ARROW-3726: [Rust] Add CSV reader with example by andygrove · Pull Request #2992 · apache/arrow

andygrove · 2018-11-19T15:09:29Z

This adds a CSV reader and an example that accessed the loaded data through the use of downcasting arrays to specific types. The CSV reader supports all primitive types + string (List<u8>).

andygrove · 2018-11-19T15:58:57Z

@paddyhoran @sunchao I would appreciate a review of this. The code in the example for reading strings is ugly and required calling unsafe.

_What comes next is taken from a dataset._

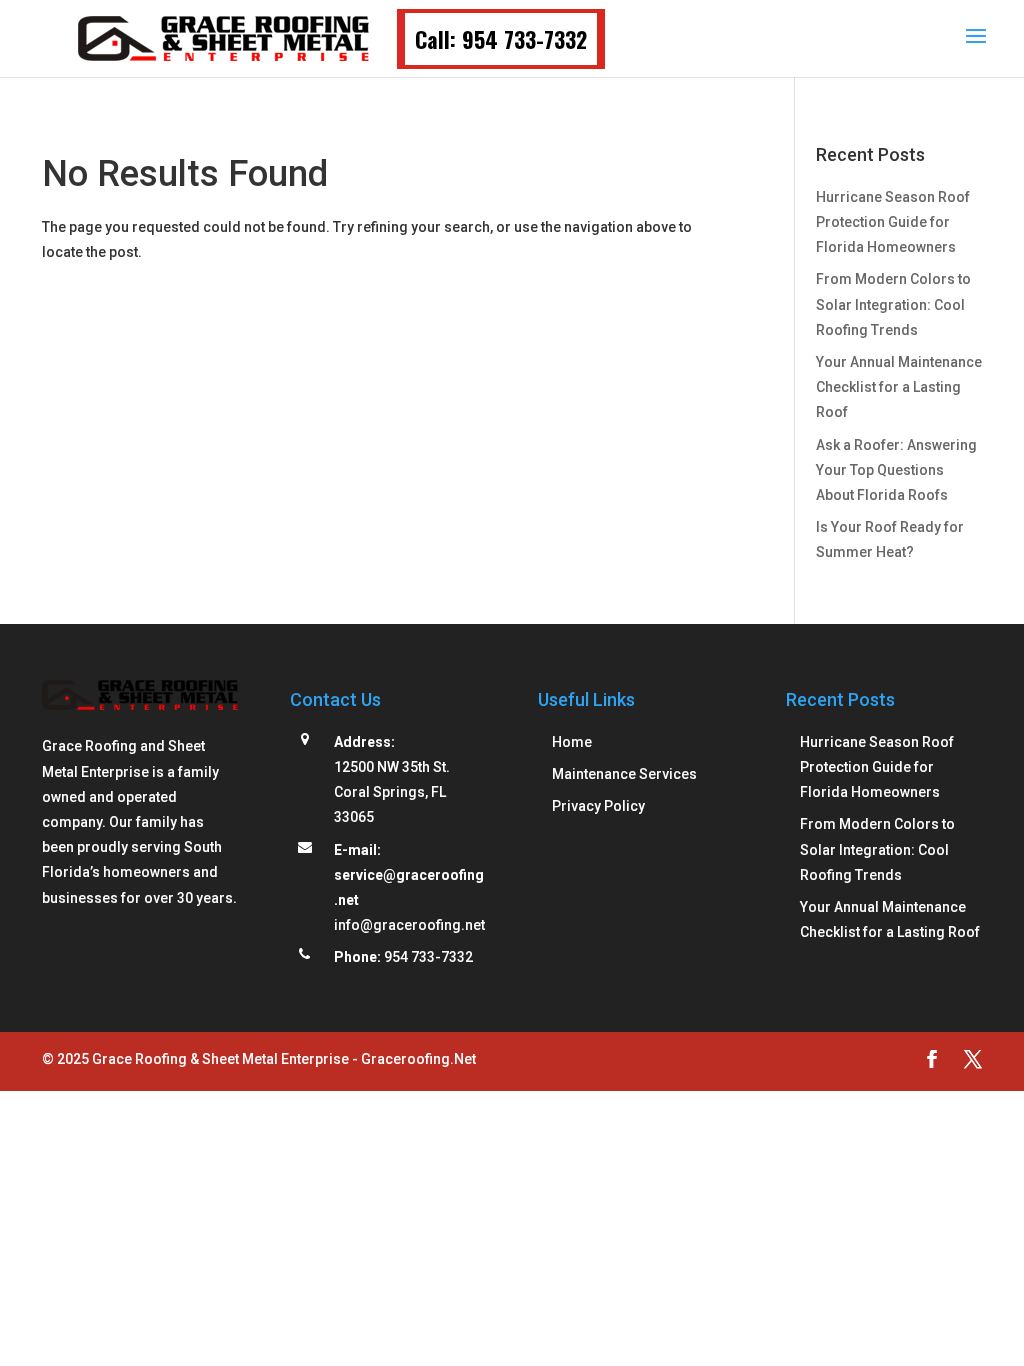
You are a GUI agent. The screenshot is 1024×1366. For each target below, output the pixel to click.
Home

I don't know if I'm missing something or whether we need to improve the API here?

paddyhoran · 2018-11-19T17:00:19Z

rust/examples/read_csv.rs

+    let lng = batch
+        .column(2)
+        .as_any()
+        .downcast_ref::<PrimitiveArray<f64>>()


Are we sure that the alignment requirements are met if we simple downcast from any? Alignments are checked through our existing constructors but would not be checked if we downcast, right?

I have no idea to be honest. I am definitely looking for guidance here on how to access these arrays after they are built.

Actually, I think it's fine as you are using our builders internally. I'll take a closer look when I get a chance.

Thanks @andygrove

paddyhoran

We should update the documentation of csvreader also and provide more prose around the features it provides. A working csv reader really makes this library useful for a lot of users and the docs online will be the first place they will look.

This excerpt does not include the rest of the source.